Older calculations had the atmospheric warming at around 2% of the total heat content. These two graphs include periods after 2005 where the atmosphere was not warming. So this difference in atmospheric heat gain might be due to this lack of temperature increase, or maybe Hansen is using a different way calculating heat gain for different parts of the system than was used in the earlier calculations.
With regard to the different heat capacity of the ocean and atmosphere, the absolute heat content of the two systems is not in question here. Rather we are looking at their respective changes in heat content.
The changes in heat content depend on their respective specific heat capacities and the respective changes in average temperature of each system.

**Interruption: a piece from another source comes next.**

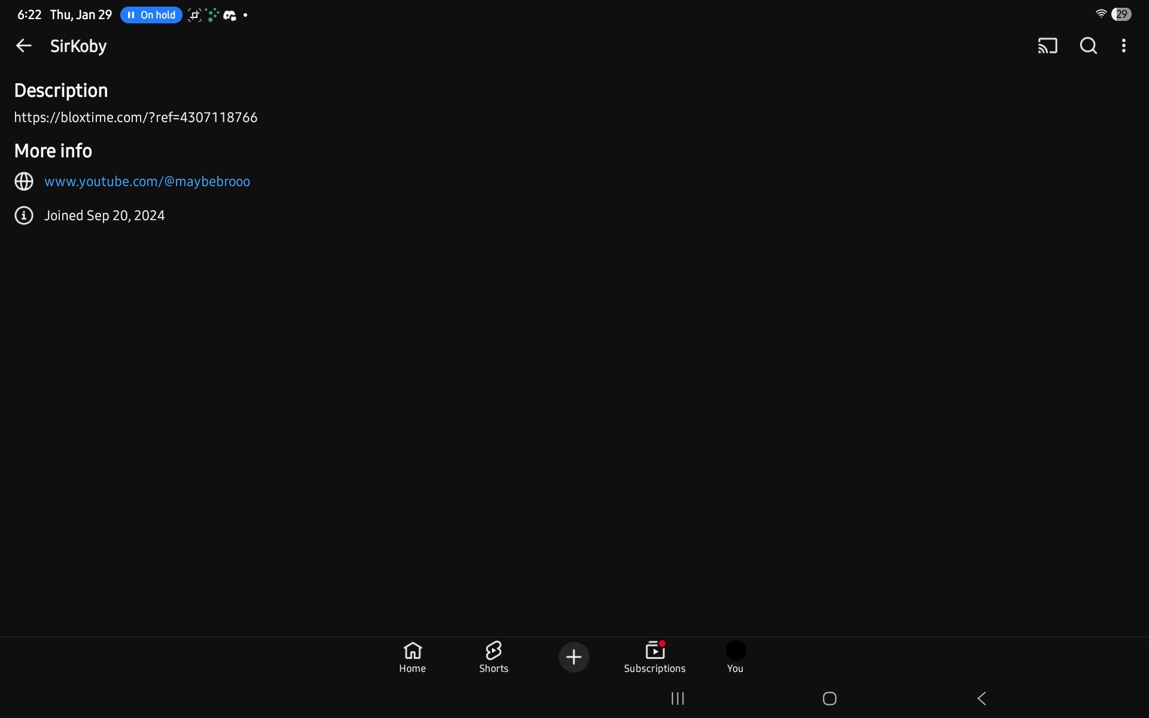Open the Create button with the plus icon
This screenshot has height=718, width=1149.
[x=574, y=657]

The troposphere has had a fairly uniform temperature increase throughout its entire mass. So we can calcualte its increase in heat content by using its entire mass. I don't know if the same can be said of the ocean.
I imagine that heat distribution in the ocean is much slower than heat distribution in the atmosphere, so the temperature increase of the upper ocean is probably different to the temperature change in the deeper ocean. So I don't know how accurate it would be to use the total mass of the ocean when calculating heat gain in recent periods unless you had the average temperature increase for the entire ocean.
WRyan:
I think the different numbers depend on what period Hansen and others have used in their calculations. Hansen was probably most interested in the recent energy imbalance.

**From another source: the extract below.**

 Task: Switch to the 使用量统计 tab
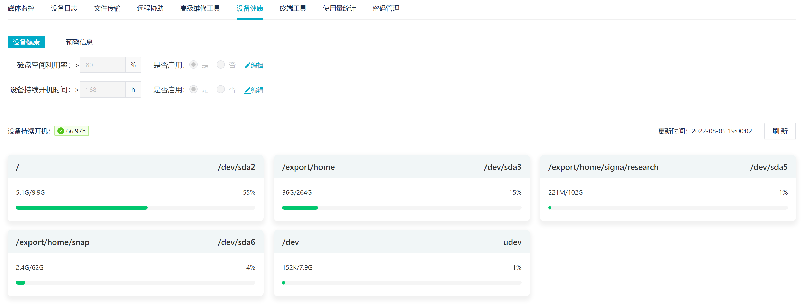pos(339,8)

Based on figure 1 here and temperature data from GISS I got the following results for the troposphere’s fraction of the total heat accumulation:
1961-2008
1.5 %
1975-1998
2 %
1993-2008
1.2 %
The higher fraction of tropospheric warming in the second period is caused mostly by a very slow ocean warming between 1975 and 1990 compared to the warming we have seen after that.
It’s worth noting that the linear trend for the troposphere between 1993 and 2008 was 0.22°C/decade, and that is actually higher than the trend between 1975 and 1998 (0.18°/decade).
BTW, this graph clearly shows that the ocean warming has been far from uniform. Note that the difference between these depth intervals would be even larger if they didn’t overlap each other.
Here is an update about the ICARUS project mentioned in the article: it took longer than expected but the antenna is now scheduled to be attached to the I.S.S. during a 6 hours space walk by Russian astronauts Artemyev and Prokopyev on Wednesday, August 15 2018 starting on 11:58am Eastern U.S.
It will be broadcast live on NASA.TV which you can tune in to here:
https://www.nasa.gov/multimedia/nasatv/index.html#public
A recent article published by Esprit Smith on NASA's website on December 4, 2019 provides another example where data collected by seals around Antarctica provides new insights:
Seal Takes Ocean Heat Transport Data to New Depths
The article includes a link to a related post written by Carol Rasmussen and published on May 2, 2019:
Data with Flippers? Studying the Ocean from a Seal's Point of View
H/t to David Kirtley, who made me aware of the article.